***** Excerpt to read
2. The affiliative leader creates people connections and thus harmony within the organization. It is a very collaborative style which focuses on emotional needs over work needs. If this style were summed up in one phrase, it would be "People come first." The affiliative style works best in times of stress, when teammates need to heal from a trauma, or when the team needs to rebuild trust. This style should not be used exclusively, because a sole reliance on praise and nurturing can foster mediocre performance and a lack of direction.

3. The coaching leader develops people for the future "Try this." The coaching style works best when the leader wants to help teammates build lasting personal strengths that make them more successful overall. It is least effective when teammates and unwilling to change or learn, or if the leader lacks proficiency.

4. The democratic leader builds consensus through participation. If this style were summed up in one phrase, it would be "What do you think?" The democratic style is most effective when the leader needs the team to buy into a decision, plan, or goal, or if he or she is uncertain and needs fresh ideas from qualified teammates. It is not the best choice in an emergency situation, when time is of the essence or when teammates are not informed enough to offer sufficient guidance to the leader.

5. The pacesetting leader builds challenge and exciting goals for people, expecting excellence and often exemplifying it themselves. They identify poor performers and demand more of them. If necessary, they will roll up their sleeves and rescue the situation themselves. If this style were summed up in one phrase, it would be "Do as I do, now." The pacesetting style works best when the team is already motivated and skilled, and the leader needs quick results. Used extensively, however, this style can overwhelm team members and squelch innovation.

6. The commanding leader demands immediate compliance "Do what I tell you." This is the classic model of “military” style leadership – probably the most often used, but the least often effective. Because it rarely involves praise and frequently employs criticism, it undercuts morale and job satisfaction. However, it can be effective in times of crisis or during an actual emergency. This style can also help control a problem teammate when everything else has failed. However, it should be avoided in almost every other case because it can alienate people and stifle flexibility and inventiveness.

A number of other styles exist beyond those definitions, including bureaucratic leader (focusing on every rule), task-oriented leader (focused on getting the job done), transformational leader (inspiring by expecting the best from everyone and themselves), etc.

We often associate leadership with a very visible and popular role that gives recognition and status, however a successful leader may have quite opposing characteristics.

Some great world leaders like M.K. Gandhi and Abraham Lincoln always put their vision ahead of their egos. They came across as shy and defenseless people in their mannerism and speech but were hardly so when it came to actions. This is sometimes referred to as Level 5 leadership. The Level 5 leaders are modest, shy and fearless and possess the capability to transform an organization from good to great.
**********
***** Dataset content
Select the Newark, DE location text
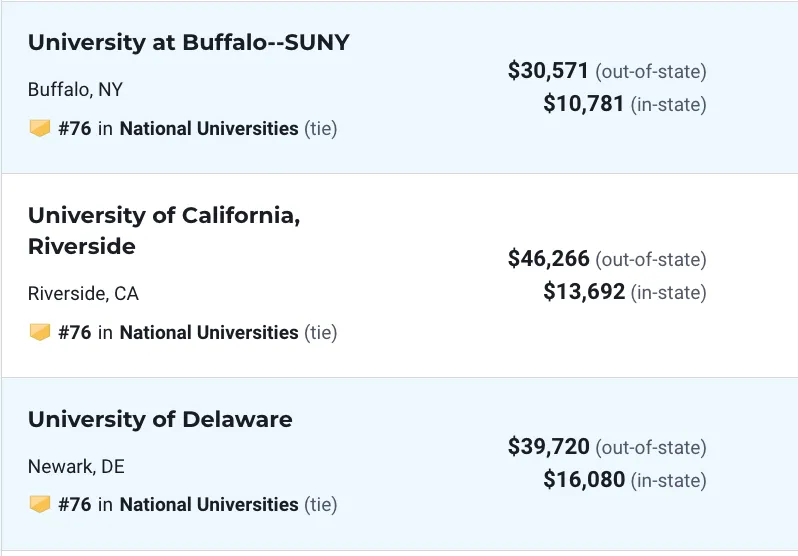coord(76,466)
**********
Problem requirements:
Can you resume the text on leadership styles, writing what comes right after its final sentence ending "transform an organization from good to great"?

Expected answer:
While most leaders develop a dominant leadership style, the best learn to adopt elements of other styles when needed to achieve their goals. If you mix the different leadership styles and lead based on need in a way that elevates and inspires your team, you’ve got an excellent recipe for long-term leadership success with every team in your life.

Get a glimpse into 10 leadership theories in 5 minutes, by watching this video:

Five keys to inspire leadership.

This video help you to identify the style of the leaders.

Learn about different leadership styles and how they influence the motivation of the team members.


How can you develop your leadership styles? Here are 6 steps you can follow:

Step 1. Identify your preferred leadership style
Consider taking the quiz

Step 2. Identify and develop your strengths
Even though you have a preferred leadership style, you most probably have other valuable skills too. You may ask your colleagues what they think are the best things about your leadership. Playing to your strengths is important!

Step 3. Work on your weaknesses
You now need to think about, and develop, the styles that you are less good at. Watching and learning from others is a very good way to learn new leadership styles. At first, when you try something that you have watched somebody else do, it will feel like ‘copying’ and may feel unnatural, but do persevere. Like an actor, you will need to rehearse your new role until it comes naturally.

Step 4. Draw on others
As you work on the development of your leadership styles, you can draw on others in your team to step up when necessary. Note who in your team has the skills and styles that you find particularly hard, and encourage them to take the lead when their style is more appropriate than yours. The best leaders create other leaders, not followers.

Step 5. Do something different
Think about which style you find hardest. Think about how you would say things if you were working in that style and practice saying them that way. Find ways which still sound like you, but in that style. For example, some people find it easier to give commands if they make them sound humorous. It is about recognising your starting point, as well as where you want to end up.

Step 6. Seek feedback
Ask others to give you feedback about how it felt when you behaved in different ways. It may be difficult to hear some of what they say, so don’t ask unless you really want to know and remember not to take it personally. Accept it and decide whether you want to act on it or not.


• Everybody can develop leadership qualities!
• There is a number of different leadership styles and none of them is the best
• Every leader should recognize their dominant leadership style
• Understanding the other leadership styles and using them when necessary helps evolve as an effective leader
• It is advisable to use more than one leadership style in the workplace to develop the staff and draw out their very best efforts. In this way, you will find they draw out the very best in you, too.


• What kind of leader are you?
• Think of your closest colleague - do you see what leadership style he/she could easily apply? Is it different from your preferred style?
• How can you evolve as a leader?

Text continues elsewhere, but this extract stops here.